I was just looking again at photos of when the OWS library went mobile on November 17, and at the recent OWS bookmobile, and I went immediately to my primary source files certain that I remembered something similar. (Why yes, I am a nerd and a graduate student. How did you know?)
I finally found what they remind me of, a bit: another moment when a mobile library, linked—if more tenuously in this case—to a social movement, crowded the streets of New York City.
In this case, pictured above, a Queens bookmobile was used by to reach patrons—especially youth—who had been previously neglected by the library. It was a city program, of course, and so had a rather different posture toward government and state power than the OWS library seems to.

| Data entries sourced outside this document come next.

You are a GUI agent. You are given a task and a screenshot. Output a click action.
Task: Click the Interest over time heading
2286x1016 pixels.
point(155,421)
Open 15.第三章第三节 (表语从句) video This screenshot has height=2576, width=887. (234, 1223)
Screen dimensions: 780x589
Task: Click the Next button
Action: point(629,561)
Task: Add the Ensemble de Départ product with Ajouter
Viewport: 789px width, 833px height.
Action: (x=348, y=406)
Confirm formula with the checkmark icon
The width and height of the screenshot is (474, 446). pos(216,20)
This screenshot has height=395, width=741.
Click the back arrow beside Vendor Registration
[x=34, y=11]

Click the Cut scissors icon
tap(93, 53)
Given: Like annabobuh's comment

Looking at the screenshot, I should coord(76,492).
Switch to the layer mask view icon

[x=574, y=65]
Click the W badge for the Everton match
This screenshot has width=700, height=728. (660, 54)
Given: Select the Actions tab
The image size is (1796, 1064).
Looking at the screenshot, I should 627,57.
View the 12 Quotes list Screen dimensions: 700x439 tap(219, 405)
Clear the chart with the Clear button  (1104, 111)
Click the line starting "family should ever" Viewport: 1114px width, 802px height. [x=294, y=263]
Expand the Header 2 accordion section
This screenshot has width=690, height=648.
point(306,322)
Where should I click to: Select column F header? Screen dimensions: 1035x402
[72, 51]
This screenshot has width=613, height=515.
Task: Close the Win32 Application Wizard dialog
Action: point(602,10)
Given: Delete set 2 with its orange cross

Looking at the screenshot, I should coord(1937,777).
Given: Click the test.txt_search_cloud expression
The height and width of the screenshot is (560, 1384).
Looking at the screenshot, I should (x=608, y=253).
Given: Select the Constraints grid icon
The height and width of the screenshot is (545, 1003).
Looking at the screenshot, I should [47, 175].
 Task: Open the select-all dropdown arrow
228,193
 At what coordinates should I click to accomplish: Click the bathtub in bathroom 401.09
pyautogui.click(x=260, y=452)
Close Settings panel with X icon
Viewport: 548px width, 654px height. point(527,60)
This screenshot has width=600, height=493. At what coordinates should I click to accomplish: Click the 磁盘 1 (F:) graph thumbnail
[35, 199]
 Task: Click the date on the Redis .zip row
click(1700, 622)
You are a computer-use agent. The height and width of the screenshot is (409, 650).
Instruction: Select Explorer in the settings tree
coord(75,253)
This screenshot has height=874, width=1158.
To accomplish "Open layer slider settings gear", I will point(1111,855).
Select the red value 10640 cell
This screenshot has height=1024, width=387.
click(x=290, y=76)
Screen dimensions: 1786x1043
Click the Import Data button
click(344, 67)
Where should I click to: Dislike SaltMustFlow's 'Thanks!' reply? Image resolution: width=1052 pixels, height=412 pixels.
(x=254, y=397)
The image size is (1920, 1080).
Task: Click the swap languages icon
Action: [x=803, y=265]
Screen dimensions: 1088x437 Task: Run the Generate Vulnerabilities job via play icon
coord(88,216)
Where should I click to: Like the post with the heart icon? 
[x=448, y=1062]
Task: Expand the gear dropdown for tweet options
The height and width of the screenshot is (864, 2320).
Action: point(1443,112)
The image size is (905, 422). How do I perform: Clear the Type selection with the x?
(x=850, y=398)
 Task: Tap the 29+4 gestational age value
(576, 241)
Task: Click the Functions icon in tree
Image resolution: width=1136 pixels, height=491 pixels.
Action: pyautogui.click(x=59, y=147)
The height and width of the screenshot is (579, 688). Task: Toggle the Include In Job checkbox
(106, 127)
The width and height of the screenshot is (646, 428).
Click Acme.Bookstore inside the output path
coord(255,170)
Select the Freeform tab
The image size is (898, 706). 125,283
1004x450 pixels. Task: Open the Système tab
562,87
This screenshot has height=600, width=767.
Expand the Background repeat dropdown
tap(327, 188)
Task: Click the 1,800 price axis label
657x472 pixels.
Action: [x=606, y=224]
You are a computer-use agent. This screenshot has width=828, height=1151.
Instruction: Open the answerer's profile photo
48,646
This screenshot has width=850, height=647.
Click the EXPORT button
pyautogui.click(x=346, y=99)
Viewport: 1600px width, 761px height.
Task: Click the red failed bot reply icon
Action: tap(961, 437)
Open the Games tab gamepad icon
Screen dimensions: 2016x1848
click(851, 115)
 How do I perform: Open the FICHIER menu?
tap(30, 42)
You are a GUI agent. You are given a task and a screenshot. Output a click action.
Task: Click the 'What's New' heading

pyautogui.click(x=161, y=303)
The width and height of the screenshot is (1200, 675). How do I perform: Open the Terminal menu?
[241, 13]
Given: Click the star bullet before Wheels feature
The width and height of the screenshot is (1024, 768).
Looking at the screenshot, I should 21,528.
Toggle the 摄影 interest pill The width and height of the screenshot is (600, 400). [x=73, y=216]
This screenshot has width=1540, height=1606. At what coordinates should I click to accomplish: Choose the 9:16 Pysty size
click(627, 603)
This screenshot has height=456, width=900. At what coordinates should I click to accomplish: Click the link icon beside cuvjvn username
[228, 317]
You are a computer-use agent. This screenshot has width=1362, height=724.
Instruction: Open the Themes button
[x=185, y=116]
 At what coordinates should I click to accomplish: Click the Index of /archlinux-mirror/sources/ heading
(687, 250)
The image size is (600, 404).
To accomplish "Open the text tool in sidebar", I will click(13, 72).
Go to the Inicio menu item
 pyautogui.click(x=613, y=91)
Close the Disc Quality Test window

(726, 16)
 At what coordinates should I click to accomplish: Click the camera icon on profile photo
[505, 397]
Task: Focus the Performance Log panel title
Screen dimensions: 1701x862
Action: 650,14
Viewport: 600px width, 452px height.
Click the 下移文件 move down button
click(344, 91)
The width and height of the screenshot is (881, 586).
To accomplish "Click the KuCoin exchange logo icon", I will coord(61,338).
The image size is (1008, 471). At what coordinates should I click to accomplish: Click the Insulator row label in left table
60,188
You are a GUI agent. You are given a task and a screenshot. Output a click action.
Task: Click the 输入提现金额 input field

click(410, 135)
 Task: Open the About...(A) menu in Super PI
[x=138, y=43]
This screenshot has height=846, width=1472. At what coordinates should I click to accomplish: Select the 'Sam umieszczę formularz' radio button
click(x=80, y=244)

But the “Library in Action” had a number of intriguing features. It sought, for example, to ally itself with community organizations—like the Jamaica Community Corporation and Qualicap—dedicated to anti-poverty and pro-equality activism. And its staff training included reading E.U. Essien-Udom’s Black Nationalism: The Search for an Identity in America. The program thus seemed less wedded to the more troubling aspects of late-1960s liberalism (though it still certainly drew on them) than other similar programs.
Run by an interracial staff seemingly devoted not just to promoting the library but making it available more broadly to the people of the city, the Library in Action can offer a partial—though certainly limited—genealogy of the sort of work now taken up by the OWS libraries, among other organizations and institutions.
(Also, the hand-drawn logo on the cover of the “Library in Action” pamphlet, shown above, actually looks quite a lot like the #OWSbookmobile logo designed by Kellie Anderson.)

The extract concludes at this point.